The answer must consist of every line in the records below that contains the string "column".

> INFORMATION PROVIDED

-- Opening Marker --

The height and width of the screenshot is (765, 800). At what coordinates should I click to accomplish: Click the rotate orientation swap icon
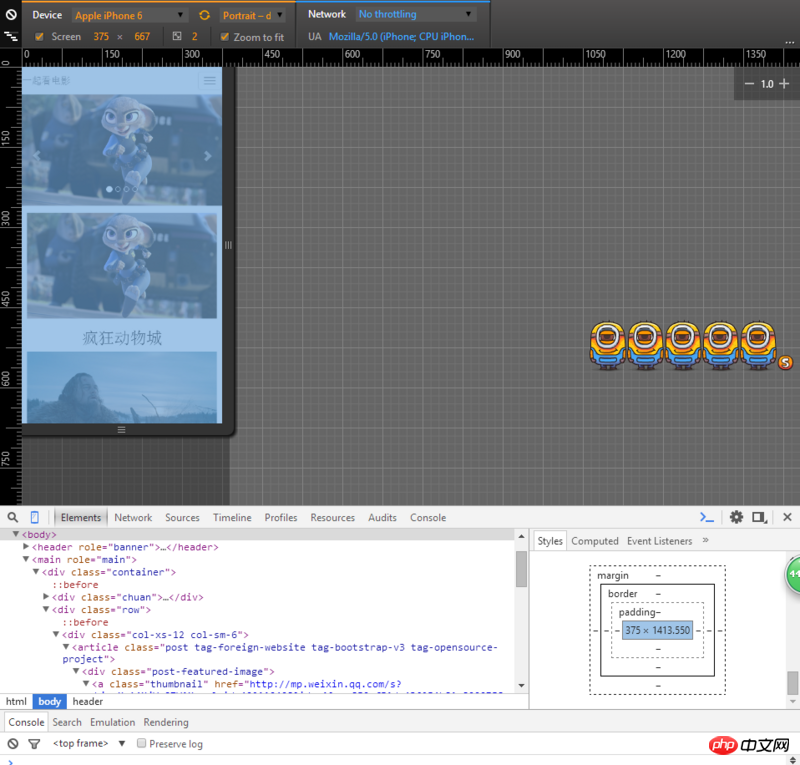click(x=205, y=15)
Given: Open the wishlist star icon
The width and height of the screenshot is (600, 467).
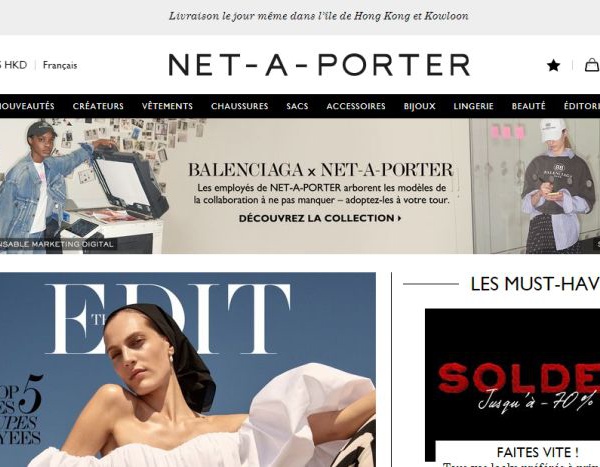Looking at the screenshot, I should pos(553,65).
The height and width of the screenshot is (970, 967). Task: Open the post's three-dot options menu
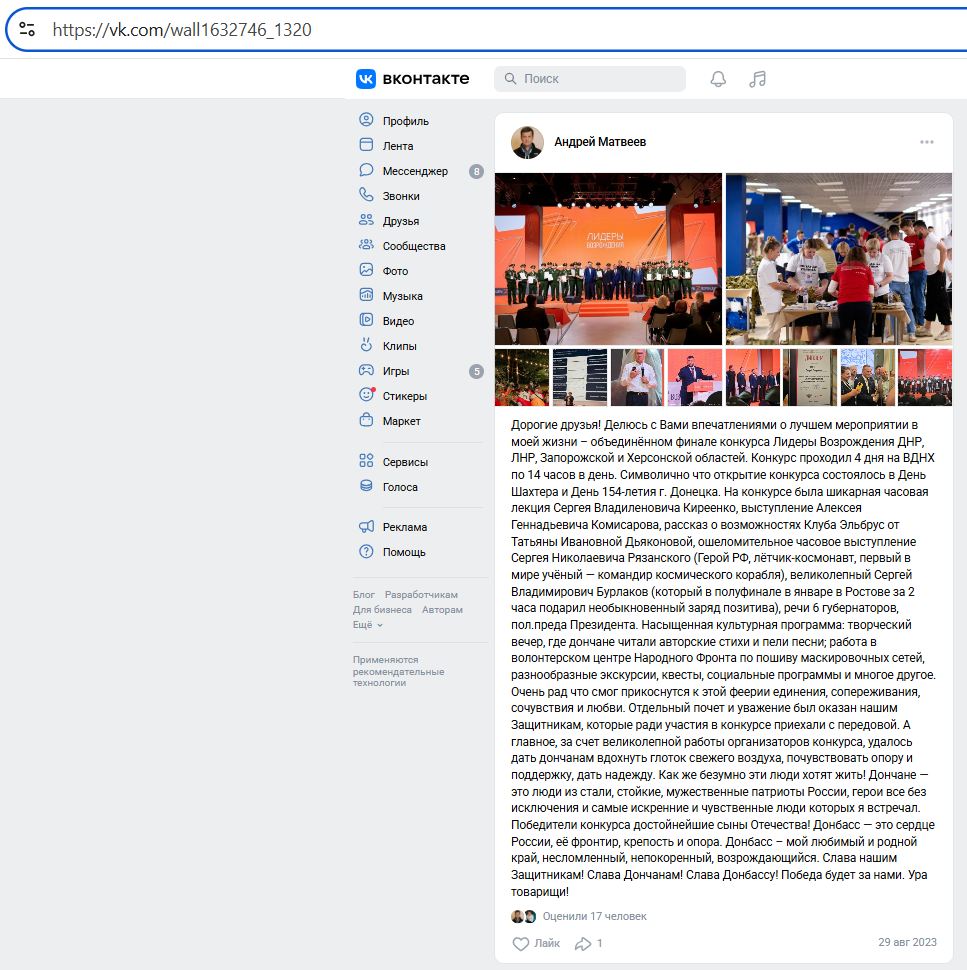click(x=927, y=142)
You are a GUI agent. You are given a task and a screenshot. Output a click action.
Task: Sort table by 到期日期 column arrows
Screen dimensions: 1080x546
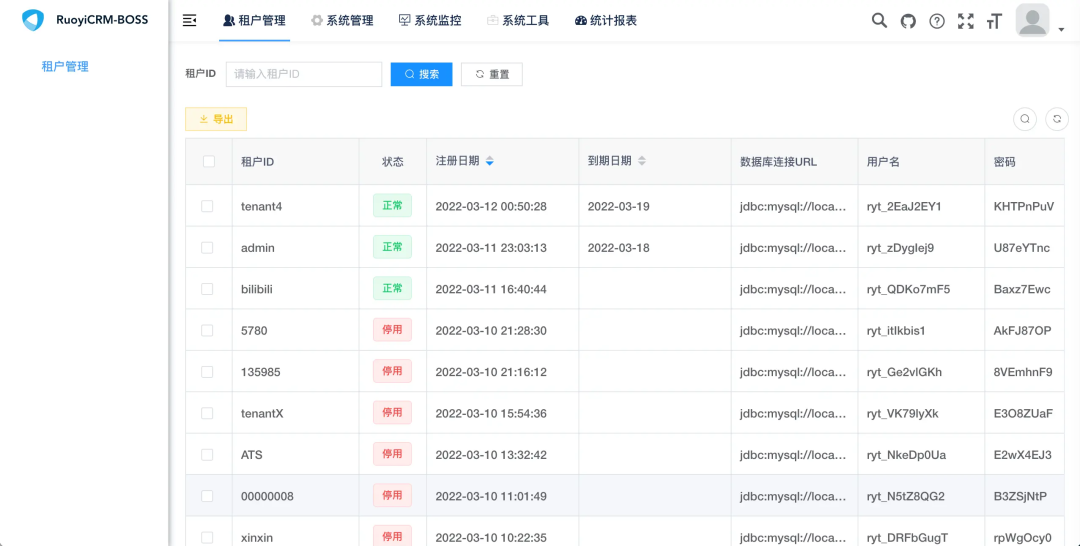pyautogui.click(x=642, y=161)
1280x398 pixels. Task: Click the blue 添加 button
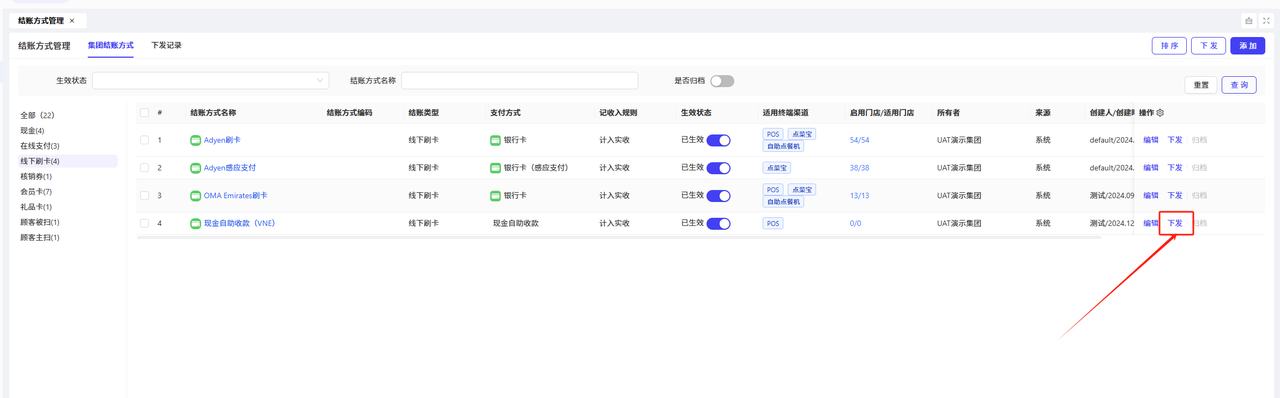tap(1248, 46)
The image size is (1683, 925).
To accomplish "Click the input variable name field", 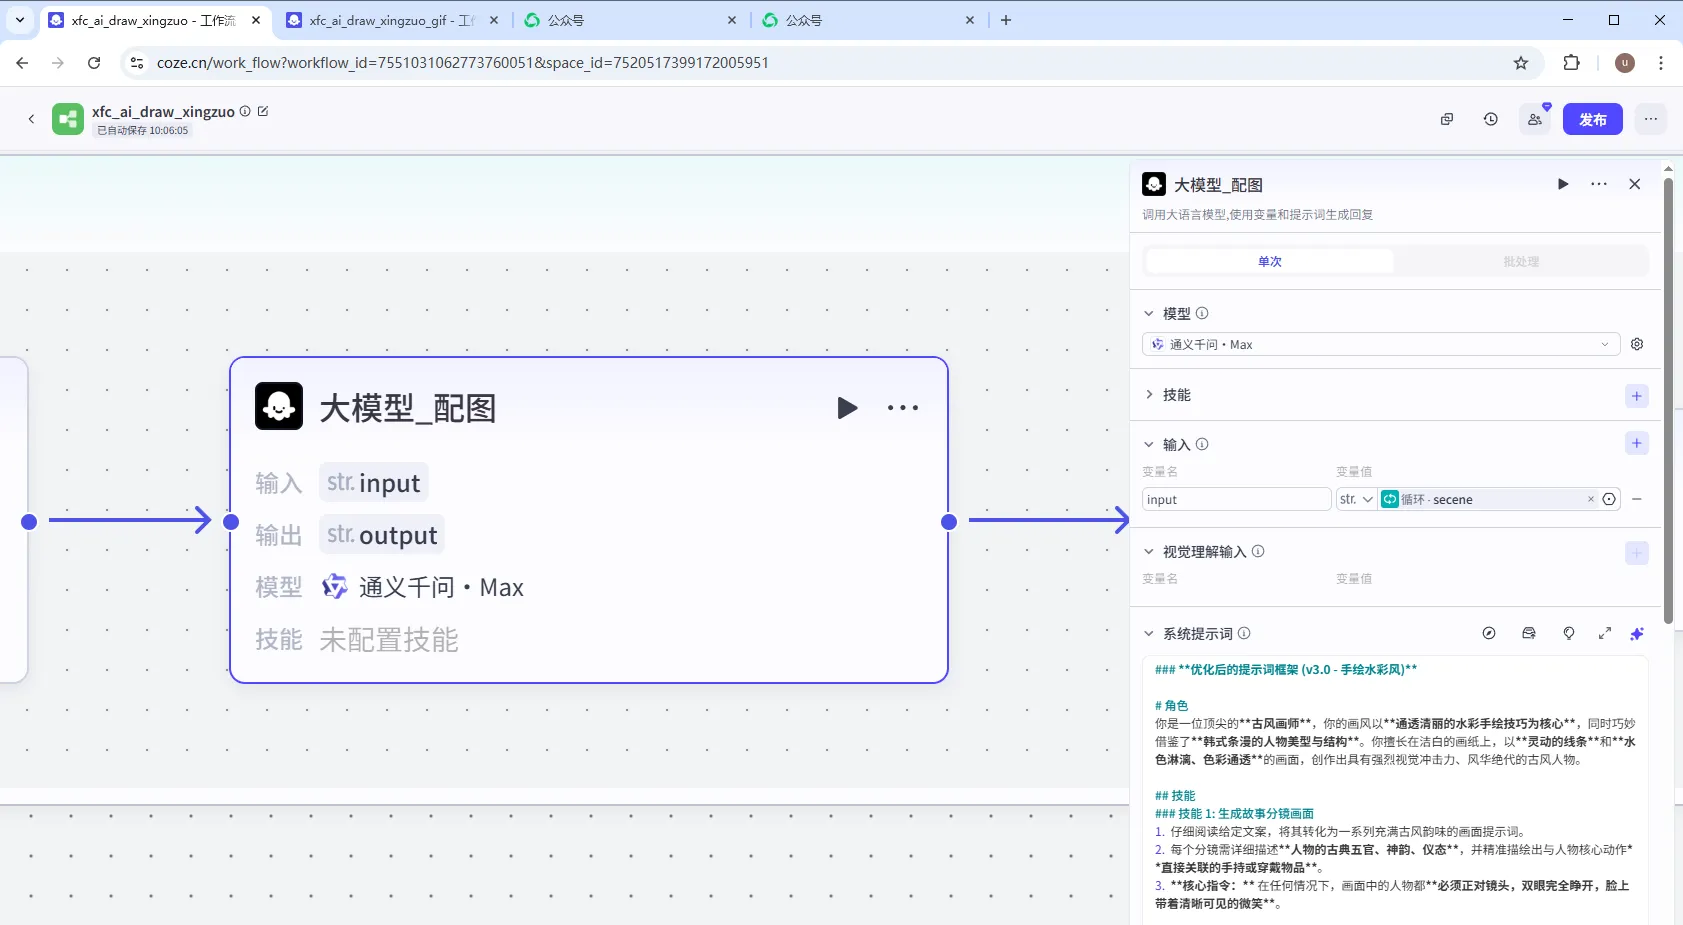I will pyautogui.click(x=1235, y=500).
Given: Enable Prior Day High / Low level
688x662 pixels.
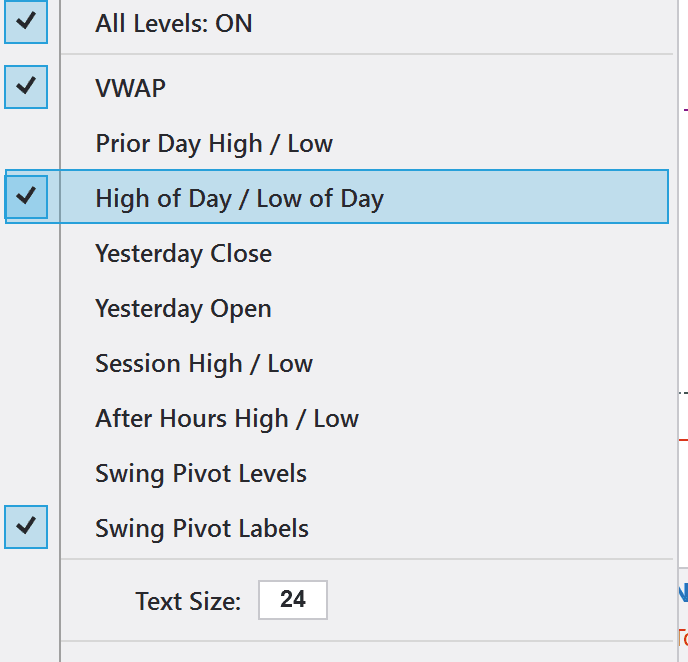Looking at the screenshot, I should point(214,143).
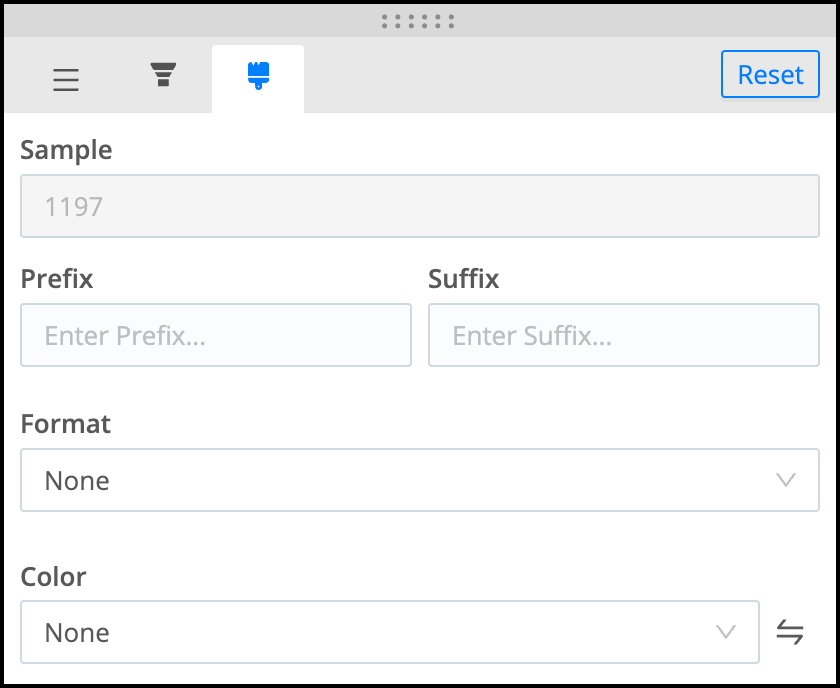This screenshot has width=840, height=688.
Task: Click the swap arrows icon beside Color
Action: (x=790, y=632)
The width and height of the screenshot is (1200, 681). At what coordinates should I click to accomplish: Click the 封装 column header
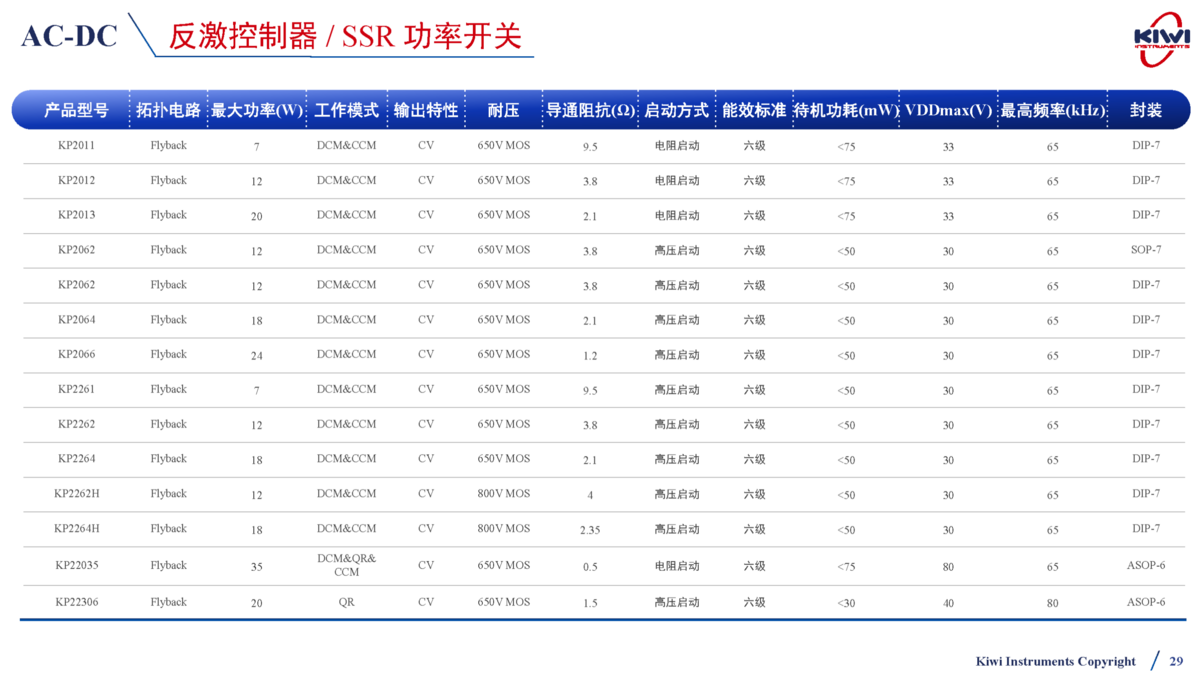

-- Closing Marker --

> RESPONSE BOX
Task: Sort table by 到期日期 column arrows
The width and height of the screenshot is (1200, 681). At what coordinates should I click to accomplish: Click the 封装 column header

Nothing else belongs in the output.